Conducted in January and February this year, the survey gives a concise snapshot of prevalent attitudes and concerns across the sector. Overall, the results highlight the immense pressure industry players are under from rising costs, increasing economic volatility and tougher risk and regulation obligations.

“Compliance and efficient operations are the highest focus at the moment. It’s a big ask, and everyone is looking at new ways, including using digitalisation, to meet those targets,” explains Jon Nation, General Manager, Marketing, Wärtsilä Marine Business.

However, the industry is also wary of investing in new technologies without evidence of guaranteed outcomes. This is understandable; in shipping, planning, development and change are not straightforward. It should come as no surprise that the risk-averse maritime industry needs to see tangible benefits before widespread commitment to large-scale digitalisation takes hold.

“The response shows that our partners want evidence, and if it’s not explained well, the technology can seem complex,” Nation points out.

In a traditional industry, there are perceived barriers that need to be overcome, he adds. And in a sector, that’s already characterised by uncertainty, suppliers shouldn’t simply shift the burden of understanding onto their clients.

Explain well, listen better

Instead, digital service providers must work harder to ensure that what they offer is relevant and that its value and application is clearly understood. This is something heard loud and clear from survey respondents.

“What we’re finding is that customers are being bombarded with solutions and concepts that can make the future seem complicated,” says Nation.

Effective future-proofing grows from a true partnership, he emphasises. This requires honest communication and genuine collaboration between technology providers and marine customers. This feedback accurately reflects Wärtsilä’s real-world experience with its clients, he adds.

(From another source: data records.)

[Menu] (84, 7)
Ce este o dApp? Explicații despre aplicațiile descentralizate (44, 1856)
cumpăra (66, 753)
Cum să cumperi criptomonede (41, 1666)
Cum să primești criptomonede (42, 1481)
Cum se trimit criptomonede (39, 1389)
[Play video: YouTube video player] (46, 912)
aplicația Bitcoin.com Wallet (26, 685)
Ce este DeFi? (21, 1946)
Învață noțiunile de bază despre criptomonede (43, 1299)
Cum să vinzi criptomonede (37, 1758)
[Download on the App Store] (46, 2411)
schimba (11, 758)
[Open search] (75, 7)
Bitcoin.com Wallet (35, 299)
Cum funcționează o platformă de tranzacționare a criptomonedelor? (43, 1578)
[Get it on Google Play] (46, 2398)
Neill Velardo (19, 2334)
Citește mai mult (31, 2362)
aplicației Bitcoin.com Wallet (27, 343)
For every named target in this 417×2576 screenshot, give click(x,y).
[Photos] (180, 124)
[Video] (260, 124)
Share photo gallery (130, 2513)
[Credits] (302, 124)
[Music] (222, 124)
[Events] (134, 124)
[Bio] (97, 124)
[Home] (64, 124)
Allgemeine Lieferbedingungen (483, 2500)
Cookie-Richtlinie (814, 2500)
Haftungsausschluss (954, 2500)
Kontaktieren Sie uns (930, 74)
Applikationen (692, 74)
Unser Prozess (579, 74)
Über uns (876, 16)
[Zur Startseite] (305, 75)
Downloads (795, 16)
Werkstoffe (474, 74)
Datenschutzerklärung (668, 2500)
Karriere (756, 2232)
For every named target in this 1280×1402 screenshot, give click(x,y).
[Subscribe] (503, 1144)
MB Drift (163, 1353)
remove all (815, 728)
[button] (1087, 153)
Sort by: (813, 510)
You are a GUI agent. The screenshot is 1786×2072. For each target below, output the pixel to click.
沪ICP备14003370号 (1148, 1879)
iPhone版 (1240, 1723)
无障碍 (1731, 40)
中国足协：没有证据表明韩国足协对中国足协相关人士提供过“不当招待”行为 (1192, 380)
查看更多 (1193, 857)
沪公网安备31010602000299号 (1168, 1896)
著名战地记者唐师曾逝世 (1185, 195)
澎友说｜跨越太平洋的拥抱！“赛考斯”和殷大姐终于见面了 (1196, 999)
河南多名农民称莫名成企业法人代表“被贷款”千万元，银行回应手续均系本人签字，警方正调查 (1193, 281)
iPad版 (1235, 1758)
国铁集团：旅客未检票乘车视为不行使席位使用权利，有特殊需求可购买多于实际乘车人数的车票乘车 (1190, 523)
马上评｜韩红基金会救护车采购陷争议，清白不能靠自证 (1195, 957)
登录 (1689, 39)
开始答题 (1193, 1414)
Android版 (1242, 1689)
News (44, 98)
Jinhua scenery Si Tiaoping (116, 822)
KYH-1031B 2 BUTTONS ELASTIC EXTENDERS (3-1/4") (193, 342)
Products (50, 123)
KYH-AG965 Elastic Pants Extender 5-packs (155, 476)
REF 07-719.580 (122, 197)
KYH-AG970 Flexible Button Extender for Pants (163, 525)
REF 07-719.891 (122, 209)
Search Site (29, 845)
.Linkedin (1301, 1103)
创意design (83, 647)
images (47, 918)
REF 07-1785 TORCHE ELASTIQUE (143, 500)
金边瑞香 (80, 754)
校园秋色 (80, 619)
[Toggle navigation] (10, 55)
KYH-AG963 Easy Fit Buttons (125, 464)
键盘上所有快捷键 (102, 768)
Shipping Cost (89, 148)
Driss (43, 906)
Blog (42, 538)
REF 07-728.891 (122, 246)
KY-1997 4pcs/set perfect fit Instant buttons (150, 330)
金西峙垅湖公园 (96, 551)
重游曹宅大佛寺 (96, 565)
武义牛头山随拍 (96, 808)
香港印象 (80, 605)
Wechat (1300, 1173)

“The best examples of technology being used to concretely help an organisation have taken the form of long-term, collaborative partnerships that focus on the outcomes and needs of customers,” Nation explains.

According to Nation, the results of the survey indicate a need for technology providers to understand that digital solutions must be marketed as ways of supporting and building the business – a means for taking advantage of market opportunities. Maritime players need to feel like they aren’t being told to go digital simply for the sake of it.

It follows that to efficiently address challenges through digitalisation, providers need to truly understand these challenges from the unique perspective of their customer. Like all good partnerships, it’s about listening and speaking a shared language.

Less than a quarter of respondents are “very satisfied” or “completely satisfied” with the digital solutions available to their organisation. The upside to this is that there’s plenty of room for digital service providers to listen, learn and make sure they’re offering the right solutions and explaining them effectively.

Working better together

All in all, the survey offers insight that allows Wärtsilä and other service providers to tailor their approach to the latest industry needs and pain points. Input came from all areas of operations as well as from C-suite, sampling a diverse cross-section of users, operators, implementers and strategy experts.

Understanding how customers view digitalisation allows technology providers to add value, ensuring they have the information and evidence they need to address key challenges.

“It’s our joint responsibility to make solutions comprehensible and relevant to business opportunities,” Nation concludes.